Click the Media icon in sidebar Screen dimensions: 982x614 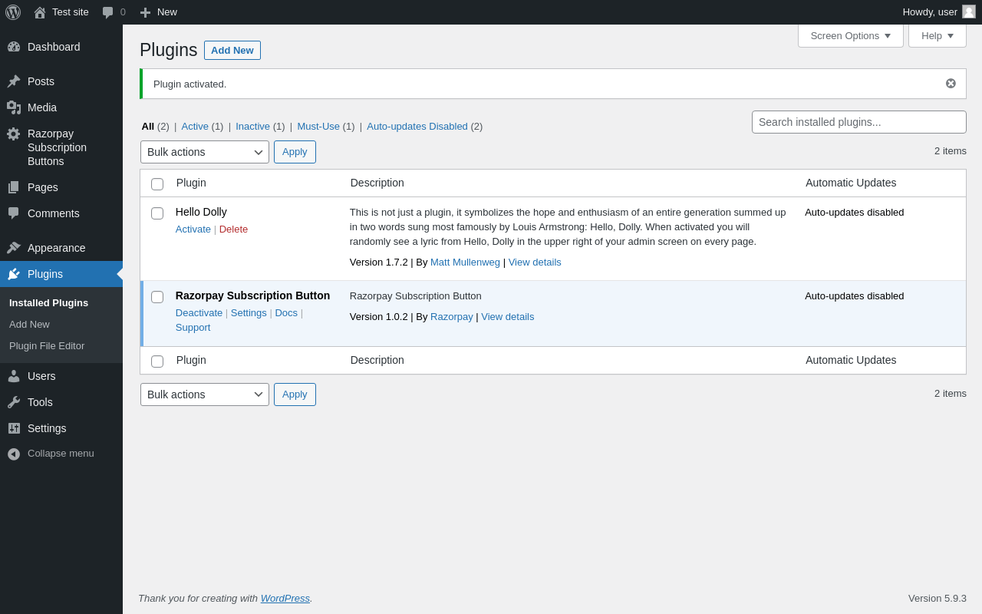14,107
☆ ☆ ☆ ☆ ☆ ☆ ☆
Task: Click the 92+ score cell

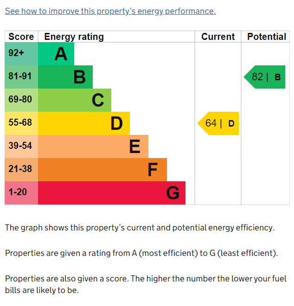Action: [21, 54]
☆ ☆ ☆ ☆ ☆ ☆ ☆
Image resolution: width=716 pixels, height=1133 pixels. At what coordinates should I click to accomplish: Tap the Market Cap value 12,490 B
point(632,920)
☆ ☆ ☆ ☆ ☆ ☆ ☆
_Task to carry out_
Format the lines of the records from the line containing "Image resolution: width=716" through the line containing "point(632,920)", inclusive, as a numbered list, and leave out any blank lines.

_Reply to the exercise_
1. Image resolution: width=716 pixels, height=1133 pixels. At what coordinates should I click to accomplish: Tap the Market Cap value 12,490 B
2. point(632,920)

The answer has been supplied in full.